> What is needed: Put the rows as a Markdown table with the columns "No." and "Row". Start at the line containing "Task: Open more" and go through the end of the rows. Skip any blank lines and leave the pictures out.

> Supplied data:
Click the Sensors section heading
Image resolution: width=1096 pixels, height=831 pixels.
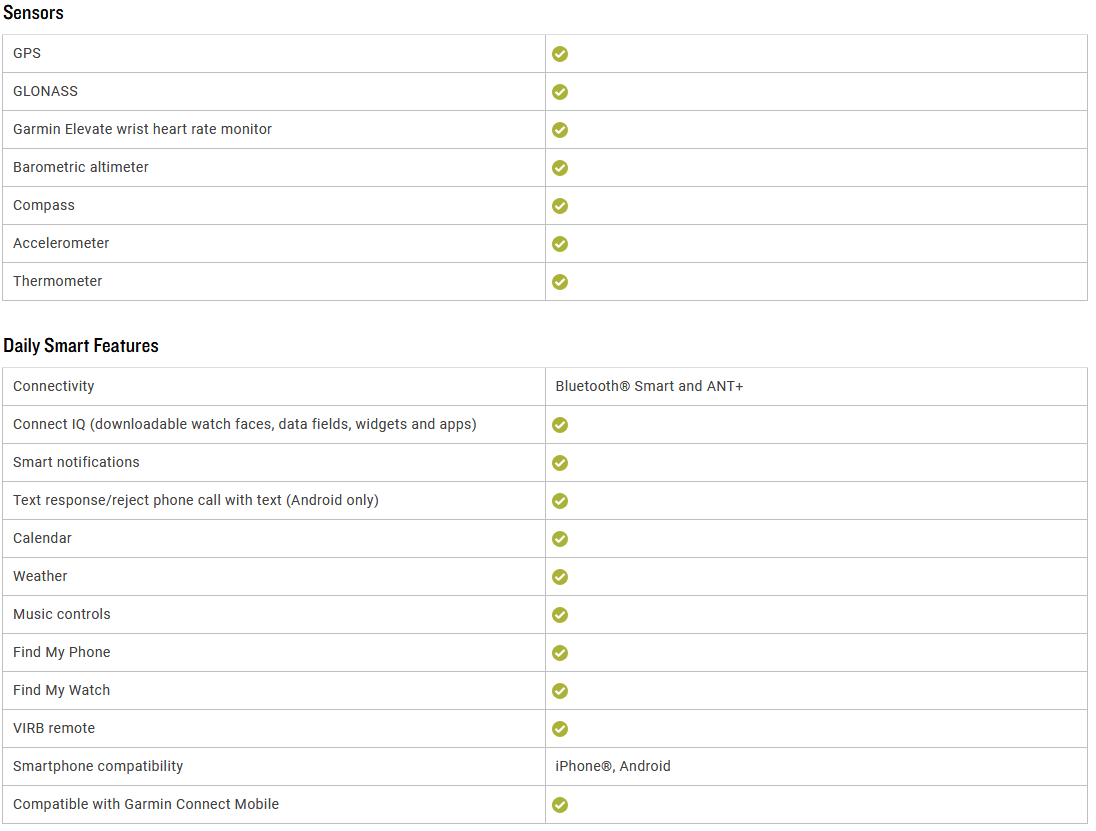[33, 13]
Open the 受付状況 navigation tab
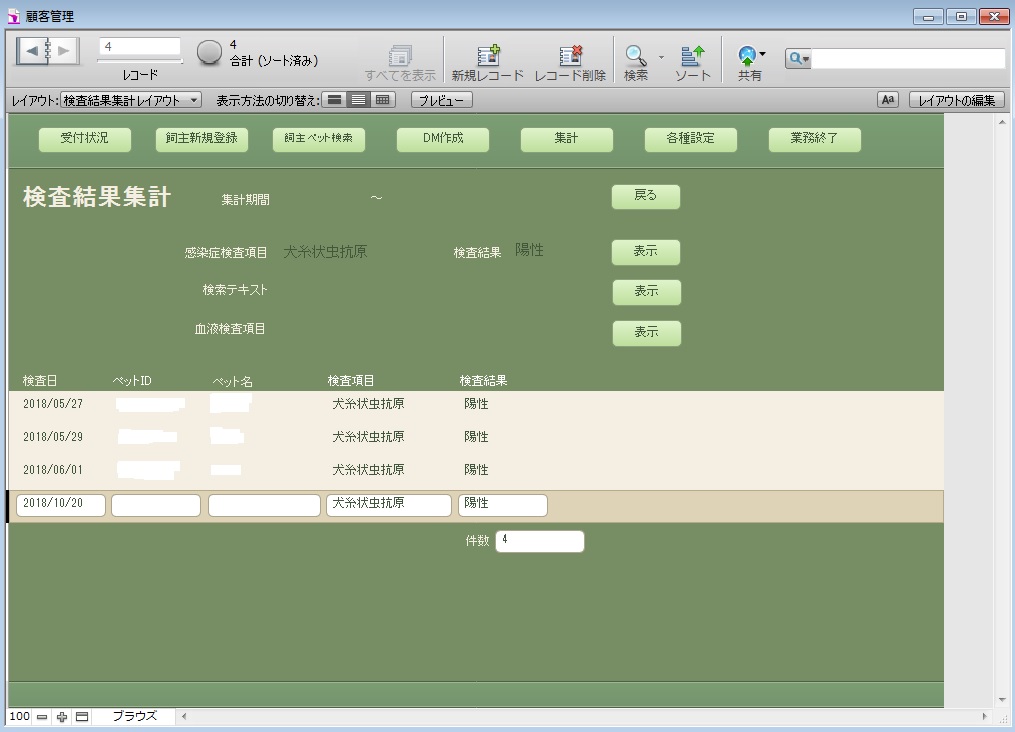This screenshot has height=732, width=1015. (85, 139)
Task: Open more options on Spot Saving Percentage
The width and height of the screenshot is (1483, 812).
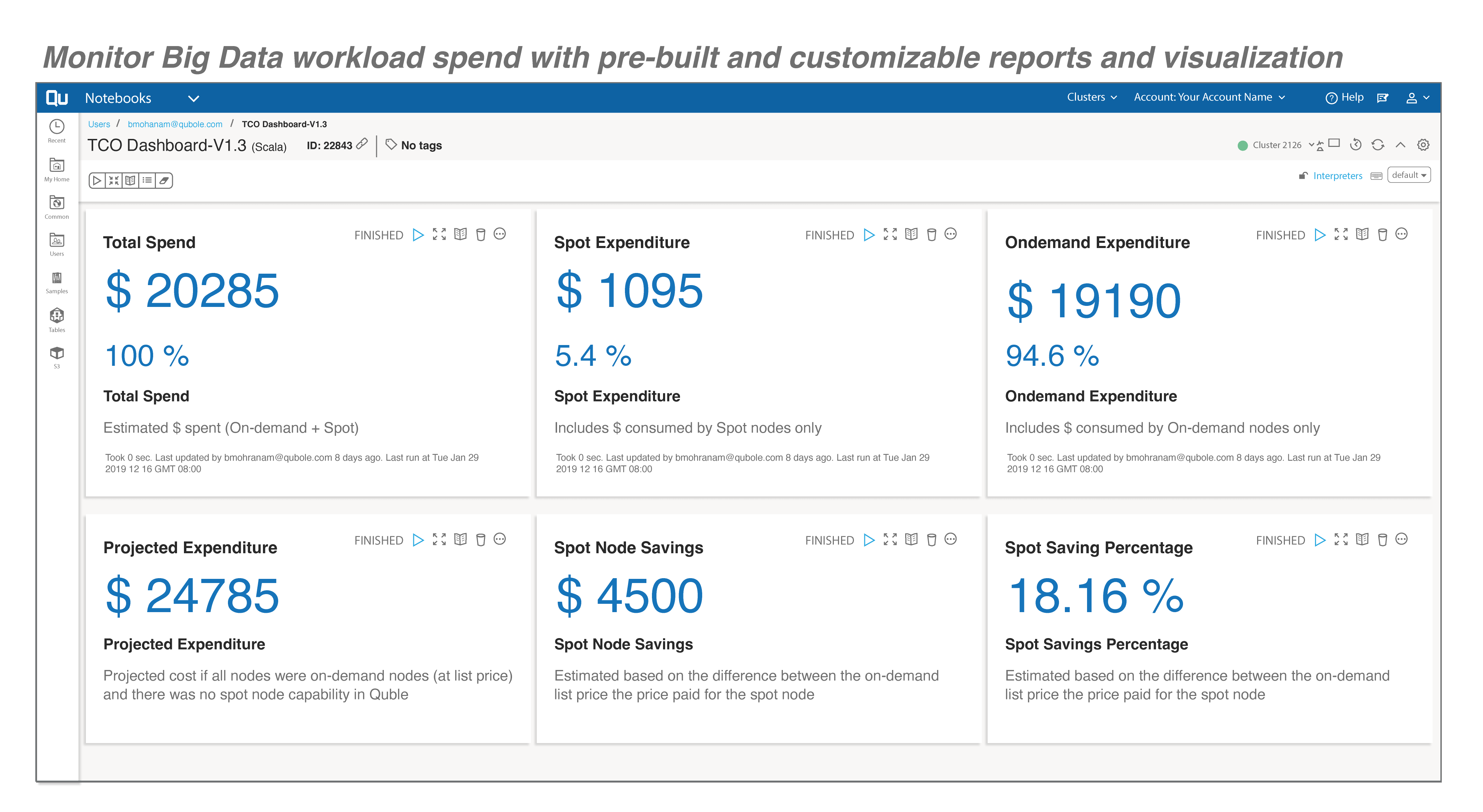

> Full solution:
| No. | Row |
|---|---|
| 1 | Task: Open more options on Spot Saving Percentage |
| 2 | The width and height of the screenshot is (1483, 812). |